Safety Precautions for Women 

  • Sexual violence against female journalists is a risk in come areas, as an intimidation tactic and or more broadly a cultural habit. Know if this is a risk in the areas you are working, and prepare accordingly. This includes notifying your editors of the risk and pushing them to provide you with proper protective resources.
  • Get self defense training.
  • Crowds can be especially dangerous for sexual violence. Be aware of this at all times, always make sure that you are constantly aware of your surrounding/is anyone is watching or following you. Always have a plan of escape and how exit the area if need be.
  • In areas risky for women in this regard, never work alone. Try to have ‘bodyguard’ figure with you, work with male colleagues, etc. Just make sure that someone can keep an eye on you while you work.
  • Mace, power knives and stun guns can be tempting to have, however be calculated in whether they are appropriate. Self defense weapons like these can easily be taken and used against you. Prioritize investment in physical self defense skills.
  • Dress for the culture, blend in as much as possible. In places where sexual violence/harassment is high risk:
    • Tight pants can be harder to pull off. Keep rear covered with long shirt or similar.
    • Wear strong leather belt, flipped inward for difficult removal.

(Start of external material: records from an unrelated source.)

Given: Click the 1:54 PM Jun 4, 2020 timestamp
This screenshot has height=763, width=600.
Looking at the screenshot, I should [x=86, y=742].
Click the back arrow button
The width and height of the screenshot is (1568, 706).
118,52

    • Wearing a one-piece bathing suit can also deter/delay attackers, giving more opportunity to possibly escape.
    • Sports bras flatten breasts to help avoid attention, and can be difficult to remove like the bathing suit.
    • A stab vest can be helpful for assault protection.
    • A scarf can be worn to cover hair is needed, however keep it loosely wrapped. Perpetrators have use scarves to choke, drag women. A baggy beanie or hat to cover hair is a better option.
    • Avoid button down shirts, as they can be removed easier.